The football and the people, the only two things that matter, have taken centre stage here. Kvaratskhelia could talk movingly about the happiest night of his career before Georgia danced away; the Romania manager, Edward Iordanescu, could memorably herald a “generation of the soul” after his players put bodies on the line to beat Ukraine, who provided their own reasons to look beyond the hamster wheel. A devastating equaliser for Italy against Croatia banished a legend in Luka Modric but was a necessary reminder that old powers still know how to perform their traditional tricks.
It is a celebration of difference that is fast disappearing in the daily grind, both in England and beyond.
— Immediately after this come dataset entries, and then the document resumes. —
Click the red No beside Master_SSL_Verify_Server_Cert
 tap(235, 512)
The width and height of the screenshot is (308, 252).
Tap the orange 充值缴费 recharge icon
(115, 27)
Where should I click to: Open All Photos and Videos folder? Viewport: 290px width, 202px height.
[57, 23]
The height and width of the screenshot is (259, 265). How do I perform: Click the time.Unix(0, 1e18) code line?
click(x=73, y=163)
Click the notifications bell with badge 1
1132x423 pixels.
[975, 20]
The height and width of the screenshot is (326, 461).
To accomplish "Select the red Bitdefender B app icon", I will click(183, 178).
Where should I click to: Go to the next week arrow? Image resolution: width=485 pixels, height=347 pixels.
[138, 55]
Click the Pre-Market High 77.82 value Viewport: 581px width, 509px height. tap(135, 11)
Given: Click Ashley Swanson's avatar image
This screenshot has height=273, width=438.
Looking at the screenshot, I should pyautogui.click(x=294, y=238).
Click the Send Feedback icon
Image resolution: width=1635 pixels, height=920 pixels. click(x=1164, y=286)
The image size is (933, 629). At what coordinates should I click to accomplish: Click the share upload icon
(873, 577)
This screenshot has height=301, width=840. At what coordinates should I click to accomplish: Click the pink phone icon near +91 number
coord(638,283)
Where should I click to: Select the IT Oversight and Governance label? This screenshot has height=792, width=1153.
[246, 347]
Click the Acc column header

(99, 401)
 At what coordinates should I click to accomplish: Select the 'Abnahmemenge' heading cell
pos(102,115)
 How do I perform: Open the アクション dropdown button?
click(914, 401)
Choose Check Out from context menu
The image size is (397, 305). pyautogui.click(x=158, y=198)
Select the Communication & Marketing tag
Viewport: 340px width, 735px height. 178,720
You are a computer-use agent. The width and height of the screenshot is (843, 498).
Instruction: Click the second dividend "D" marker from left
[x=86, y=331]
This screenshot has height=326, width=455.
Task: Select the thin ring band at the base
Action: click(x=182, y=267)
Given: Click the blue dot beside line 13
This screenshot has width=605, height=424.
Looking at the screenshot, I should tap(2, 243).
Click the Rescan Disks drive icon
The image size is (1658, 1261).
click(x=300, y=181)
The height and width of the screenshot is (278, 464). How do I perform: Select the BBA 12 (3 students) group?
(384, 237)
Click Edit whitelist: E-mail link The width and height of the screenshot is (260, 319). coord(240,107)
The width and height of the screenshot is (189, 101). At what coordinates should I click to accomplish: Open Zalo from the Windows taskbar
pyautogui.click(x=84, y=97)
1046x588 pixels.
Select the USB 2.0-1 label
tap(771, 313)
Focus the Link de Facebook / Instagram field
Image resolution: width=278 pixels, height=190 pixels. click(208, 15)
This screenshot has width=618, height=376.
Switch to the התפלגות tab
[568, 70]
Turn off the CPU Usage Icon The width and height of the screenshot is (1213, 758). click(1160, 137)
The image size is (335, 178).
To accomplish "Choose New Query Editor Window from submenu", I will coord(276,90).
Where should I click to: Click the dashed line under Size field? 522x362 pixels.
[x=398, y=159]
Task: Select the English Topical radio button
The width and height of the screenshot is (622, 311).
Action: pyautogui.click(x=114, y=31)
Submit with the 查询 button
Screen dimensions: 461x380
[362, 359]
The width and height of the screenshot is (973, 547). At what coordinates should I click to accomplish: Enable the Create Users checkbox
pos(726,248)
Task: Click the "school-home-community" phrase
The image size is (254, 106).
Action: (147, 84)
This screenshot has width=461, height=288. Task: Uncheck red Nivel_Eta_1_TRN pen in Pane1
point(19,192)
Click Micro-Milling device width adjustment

The Champions League may have changed to an even more distended format, not that the average punter could tell you how, but anybody predicting next season’s quarter-finalists will not go far wrong. Of 16 remaining countries at Euro 2024, a generous estimate would be that seven have a realistic chance of sending a representative that far; in the past five years, clubs from the same six countries have locked those places down.
So here, in the central European sun, is a chance to embrace footballing otherness: not by exoticising it but by understanding how all of these elements should, to their different degrees, enrich the tapestry that engulfs so many attention spans. The invitation is to boost rather than minimise; to learn rather than deride.
Maybe everyone can take something from Georgia, who have allowed individuals to flourish on a scene where deviations from routine are becoming anathema. The flawed mania of a Turkey side attempting to satisfy a volcanic support deserves its place among the mainstream too. An obsession with certainty, quality and precision has infected the club game and instilled a fear of jagged edges but at this level nothing is smooth. National team coaches must work with what they are handed by accidents of birth, which is not always much and cannot be enhanced through screams for new, expensive toys.
This is not utopia, and can never be. International football is a potent expression of the society around it: it was inevitable that in a continent whose political fault lines are juddering dangerously, nationalist chants and slogans would infect this tournament. They have largely been confined to predictable offenders. You will not hear anything of that nature on a Saturday afternoon at the Emirates or a Champions League semi-final at Parc des Princes.
But large, noisy contingents have merged amicably. On Sunday Leipzig was Croatian, or seemed so until a small group of Germany fans, trailing black, yellow and red smoke, walked into Marktplatz. They had watched a late equaliser against Switzerland in the fan zone; their thousands of visitors were passing the 24 hours before facing Italy by lighting flares. It only takes one stray insult to spark trouble. Instead the groups melted into one another, white shirts partying with chequered reds, songs continuing as clocks passed midnight. There has been a will to seize the opportunity rather than soil it.
Soon the online whataboutery will recommence and social media aggregators will make hay; the transfer window will be won and lost, and the Premier League will hand down any points deductions deemed to make the standings more authentic. Europe’s behemoths will weave their clean, intensely drilled patterns among one another with increasing regularity, taking more of what they require while diminishing the rest by a thousand cuts.
The summer of 2024 may be a brief diversion in football’s direction of travel. It is not without troubles and compromises. But its absence will be felt when everyday realities and circular discussions bite back. For what it is worth, back Ipswich and Southampton to give that Berlin cafe talk a run for its money.